TSSS Wrapup

First of all, apologies for not covering the last day of TSSS. An early flight to Guatemala coupled with watching the sun rise the previous night very quickly squished any hopes of attendance.

Overall, the conference was a laugh. Vegas is a great location for it, and really, most of the fun is probably due to that. As no doubt most attendees felt, there really was absolutely nothing truly useful in any sessions that you couldn’t find without some rampant googlage, but that’s to be expected. The real point of these things is socialising and getting to yell at people in person.

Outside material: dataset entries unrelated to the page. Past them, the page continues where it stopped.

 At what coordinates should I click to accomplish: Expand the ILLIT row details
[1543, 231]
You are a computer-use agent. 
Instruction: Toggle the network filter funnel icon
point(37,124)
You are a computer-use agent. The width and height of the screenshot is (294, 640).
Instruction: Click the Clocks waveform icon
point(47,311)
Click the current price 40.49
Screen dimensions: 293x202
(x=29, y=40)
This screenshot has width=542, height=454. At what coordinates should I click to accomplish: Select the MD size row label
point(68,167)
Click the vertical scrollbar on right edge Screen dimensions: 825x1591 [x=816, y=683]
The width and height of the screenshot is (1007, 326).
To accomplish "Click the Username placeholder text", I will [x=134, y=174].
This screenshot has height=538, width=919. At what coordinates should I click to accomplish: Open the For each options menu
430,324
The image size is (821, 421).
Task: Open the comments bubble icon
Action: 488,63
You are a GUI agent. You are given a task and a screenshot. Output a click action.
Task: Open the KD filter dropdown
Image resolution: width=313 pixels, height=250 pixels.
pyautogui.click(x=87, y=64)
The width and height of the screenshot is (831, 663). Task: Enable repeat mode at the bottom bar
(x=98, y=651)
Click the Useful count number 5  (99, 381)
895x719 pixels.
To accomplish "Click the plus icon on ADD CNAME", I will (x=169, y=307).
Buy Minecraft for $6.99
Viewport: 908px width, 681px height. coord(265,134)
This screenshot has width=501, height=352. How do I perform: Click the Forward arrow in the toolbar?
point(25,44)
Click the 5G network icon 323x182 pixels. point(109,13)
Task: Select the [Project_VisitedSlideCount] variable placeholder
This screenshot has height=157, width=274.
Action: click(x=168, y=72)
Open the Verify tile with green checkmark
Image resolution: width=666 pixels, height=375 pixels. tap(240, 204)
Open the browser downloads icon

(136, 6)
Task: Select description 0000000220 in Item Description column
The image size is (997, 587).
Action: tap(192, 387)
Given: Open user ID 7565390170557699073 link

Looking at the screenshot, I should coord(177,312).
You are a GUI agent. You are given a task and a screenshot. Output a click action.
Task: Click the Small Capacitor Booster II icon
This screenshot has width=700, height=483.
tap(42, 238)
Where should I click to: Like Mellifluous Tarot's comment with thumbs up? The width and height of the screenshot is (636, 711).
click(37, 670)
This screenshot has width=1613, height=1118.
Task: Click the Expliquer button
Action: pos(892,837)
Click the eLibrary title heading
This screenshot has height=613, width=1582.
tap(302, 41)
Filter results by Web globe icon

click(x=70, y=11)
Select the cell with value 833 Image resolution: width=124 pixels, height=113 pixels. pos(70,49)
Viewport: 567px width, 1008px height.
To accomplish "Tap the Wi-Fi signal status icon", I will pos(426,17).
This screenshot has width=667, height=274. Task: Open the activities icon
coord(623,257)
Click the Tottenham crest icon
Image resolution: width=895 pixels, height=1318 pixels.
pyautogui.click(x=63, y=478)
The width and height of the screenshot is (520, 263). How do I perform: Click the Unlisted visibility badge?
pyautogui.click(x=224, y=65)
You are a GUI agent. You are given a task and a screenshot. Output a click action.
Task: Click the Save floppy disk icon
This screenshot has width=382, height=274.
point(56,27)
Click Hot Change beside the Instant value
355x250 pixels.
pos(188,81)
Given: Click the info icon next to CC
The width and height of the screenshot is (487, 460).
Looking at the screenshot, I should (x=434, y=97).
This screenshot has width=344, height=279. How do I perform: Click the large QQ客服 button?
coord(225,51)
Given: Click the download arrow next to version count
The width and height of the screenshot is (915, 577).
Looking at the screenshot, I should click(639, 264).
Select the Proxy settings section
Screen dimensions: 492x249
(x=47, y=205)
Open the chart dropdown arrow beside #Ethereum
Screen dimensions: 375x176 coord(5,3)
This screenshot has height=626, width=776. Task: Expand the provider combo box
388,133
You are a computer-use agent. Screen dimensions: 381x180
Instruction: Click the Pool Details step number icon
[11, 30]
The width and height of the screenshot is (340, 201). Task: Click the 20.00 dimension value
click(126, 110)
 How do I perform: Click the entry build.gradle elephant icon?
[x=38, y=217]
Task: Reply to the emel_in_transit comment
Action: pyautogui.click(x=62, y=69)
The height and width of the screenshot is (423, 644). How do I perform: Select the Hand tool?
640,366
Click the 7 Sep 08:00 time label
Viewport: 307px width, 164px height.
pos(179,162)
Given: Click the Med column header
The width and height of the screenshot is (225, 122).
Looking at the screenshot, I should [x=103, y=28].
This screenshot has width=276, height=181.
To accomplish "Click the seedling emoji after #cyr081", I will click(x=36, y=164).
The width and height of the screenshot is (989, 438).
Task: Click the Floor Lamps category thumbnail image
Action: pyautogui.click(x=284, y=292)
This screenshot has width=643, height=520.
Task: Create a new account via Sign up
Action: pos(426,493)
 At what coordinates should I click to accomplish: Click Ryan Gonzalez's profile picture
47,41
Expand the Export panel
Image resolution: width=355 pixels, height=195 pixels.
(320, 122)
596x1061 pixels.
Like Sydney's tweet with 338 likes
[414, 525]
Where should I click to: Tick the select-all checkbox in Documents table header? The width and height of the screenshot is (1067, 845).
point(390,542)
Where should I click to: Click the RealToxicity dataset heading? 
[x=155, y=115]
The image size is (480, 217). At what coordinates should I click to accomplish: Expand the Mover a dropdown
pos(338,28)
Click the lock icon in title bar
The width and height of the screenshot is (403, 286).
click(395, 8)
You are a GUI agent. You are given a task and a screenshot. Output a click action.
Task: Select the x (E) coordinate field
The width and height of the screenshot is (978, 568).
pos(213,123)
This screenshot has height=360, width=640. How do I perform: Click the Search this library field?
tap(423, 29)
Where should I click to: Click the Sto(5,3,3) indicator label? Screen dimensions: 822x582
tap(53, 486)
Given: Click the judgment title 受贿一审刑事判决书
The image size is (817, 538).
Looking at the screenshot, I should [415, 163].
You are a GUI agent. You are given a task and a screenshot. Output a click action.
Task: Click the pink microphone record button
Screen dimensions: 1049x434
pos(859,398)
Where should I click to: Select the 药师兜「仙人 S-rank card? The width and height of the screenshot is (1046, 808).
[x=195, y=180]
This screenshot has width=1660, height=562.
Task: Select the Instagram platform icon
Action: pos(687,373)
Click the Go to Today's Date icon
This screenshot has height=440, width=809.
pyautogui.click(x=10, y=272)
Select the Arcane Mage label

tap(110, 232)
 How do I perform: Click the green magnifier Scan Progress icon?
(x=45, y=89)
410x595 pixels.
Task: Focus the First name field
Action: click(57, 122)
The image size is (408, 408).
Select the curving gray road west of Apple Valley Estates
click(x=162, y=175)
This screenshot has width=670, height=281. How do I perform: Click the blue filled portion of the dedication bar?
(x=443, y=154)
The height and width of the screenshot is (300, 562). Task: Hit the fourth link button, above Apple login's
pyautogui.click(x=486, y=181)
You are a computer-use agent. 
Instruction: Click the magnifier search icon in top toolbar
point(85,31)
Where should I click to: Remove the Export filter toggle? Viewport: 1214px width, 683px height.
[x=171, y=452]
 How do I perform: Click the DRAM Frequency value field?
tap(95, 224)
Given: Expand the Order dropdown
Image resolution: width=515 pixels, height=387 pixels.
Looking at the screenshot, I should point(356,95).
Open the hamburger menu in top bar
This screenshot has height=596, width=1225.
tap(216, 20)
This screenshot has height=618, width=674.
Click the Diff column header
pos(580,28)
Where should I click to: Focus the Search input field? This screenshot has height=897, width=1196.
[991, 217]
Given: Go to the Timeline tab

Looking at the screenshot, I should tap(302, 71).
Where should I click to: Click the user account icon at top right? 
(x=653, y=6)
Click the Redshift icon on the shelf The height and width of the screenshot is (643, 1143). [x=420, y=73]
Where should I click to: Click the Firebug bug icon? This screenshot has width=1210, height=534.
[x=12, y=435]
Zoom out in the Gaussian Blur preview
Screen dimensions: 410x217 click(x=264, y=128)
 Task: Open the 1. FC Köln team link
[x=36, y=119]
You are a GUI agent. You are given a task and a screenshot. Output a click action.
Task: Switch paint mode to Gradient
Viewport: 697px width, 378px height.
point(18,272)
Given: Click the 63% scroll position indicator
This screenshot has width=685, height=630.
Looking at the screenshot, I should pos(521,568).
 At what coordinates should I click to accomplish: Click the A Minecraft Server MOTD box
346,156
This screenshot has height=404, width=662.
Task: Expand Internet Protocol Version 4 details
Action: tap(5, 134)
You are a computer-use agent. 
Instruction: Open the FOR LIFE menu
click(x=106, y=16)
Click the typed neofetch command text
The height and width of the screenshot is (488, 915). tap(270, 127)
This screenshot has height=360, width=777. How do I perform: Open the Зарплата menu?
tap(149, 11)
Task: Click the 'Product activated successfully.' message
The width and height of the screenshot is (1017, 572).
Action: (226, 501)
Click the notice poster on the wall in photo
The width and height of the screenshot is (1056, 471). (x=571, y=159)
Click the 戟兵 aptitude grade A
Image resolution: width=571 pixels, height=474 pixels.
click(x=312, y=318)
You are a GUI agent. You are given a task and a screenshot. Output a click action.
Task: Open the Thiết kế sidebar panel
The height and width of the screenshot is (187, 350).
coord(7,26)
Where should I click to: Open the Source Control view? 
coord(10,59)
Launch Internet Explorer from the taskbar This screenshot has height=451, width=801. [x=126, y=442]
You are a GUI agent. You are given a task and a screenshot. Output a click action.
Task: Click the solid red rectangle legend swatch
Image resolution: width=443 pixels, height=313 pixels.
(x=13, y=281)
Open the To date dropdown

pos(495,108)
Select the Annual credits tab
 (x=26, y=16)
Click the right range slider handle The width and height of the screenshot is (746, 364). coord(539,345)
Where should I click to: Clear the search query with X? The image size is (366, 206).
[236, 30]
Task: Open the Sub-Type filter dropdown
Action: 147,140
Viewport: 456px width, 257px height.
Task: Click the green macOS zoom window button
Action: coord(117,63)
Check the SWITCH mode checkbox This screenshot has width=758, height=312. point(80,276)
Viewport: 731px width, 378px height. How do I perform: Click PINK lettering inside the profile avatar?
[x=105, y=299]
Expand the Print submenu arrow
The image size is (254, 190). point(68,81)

The highlights for me were meeting a bunch of new people. In no particular order: All the oracle guys (despite them being Canadian and having a jdbc driver that’s about as enticing as bill burke’s breast milk), Craig McLanalanahamabanahan (who loves the silent majority of java developers out there, even if he hates the ones who actually know java), Craig Russell (bright JDO spec lead with his heart in the right place), Andres March (oscache maintainer who is hilarious when drunk), and finally getting to have a conversation with Rod Johnson about his pasty manboobs and various Springy things. I can say I was truly surprised once, when an EJB3 migration talk turned very surreal with a completely irrelevant discussion of porcupine mating habits and the role of urine therein (with relevant slide).

The lowlights and weirdnesses were many and varied. So I’m sure I’m missing some out. First up of course is everyone’s favourite whipping boy, Bill Berk. He has the somewhat dubious honour of being the only speaker who had people shaking their heads sadly as they walked out of his AOP talk. It’s actually odd how many people dislike this guy. He then worked further to cement his professional image in the EJB3 BOF, where he was the ONLY expert who managed to consistently plug his own product and never gave any credit to anyone else (or anything other than jboss/hibernate). It’s a total mystery why the guy works so hard at always appearing to be a socially retarded child around adults who feel awkward that such an inept spastic needs to be invited.

One of the funniest moments however was when some random guy decided to listen in on Rod and I talking. The man’s approach to listening was certainly novel, as it involved moving his face as close as possible to the speaker’s. So there was this guy, his face whipping back and forth from Rod’s mouth to mine, his eyes wild, staring into us unflinchingly without a care in the world. Poor Rod panicked and kept trying to move away, eventually completing a full circle around the table just to try and dodge this lunatic. You could feel the tension rising, it was as if the guy was abount to open his mouth and literally put Rod’s head in it, and Rod knew he only had a few minutes to cope with this impending disaster. On further reflection, the man might have well been deaf and attempting to read lips. Still, it’s surprisingly disorienting to have a person literally breathe on you while you’re trying to make a point.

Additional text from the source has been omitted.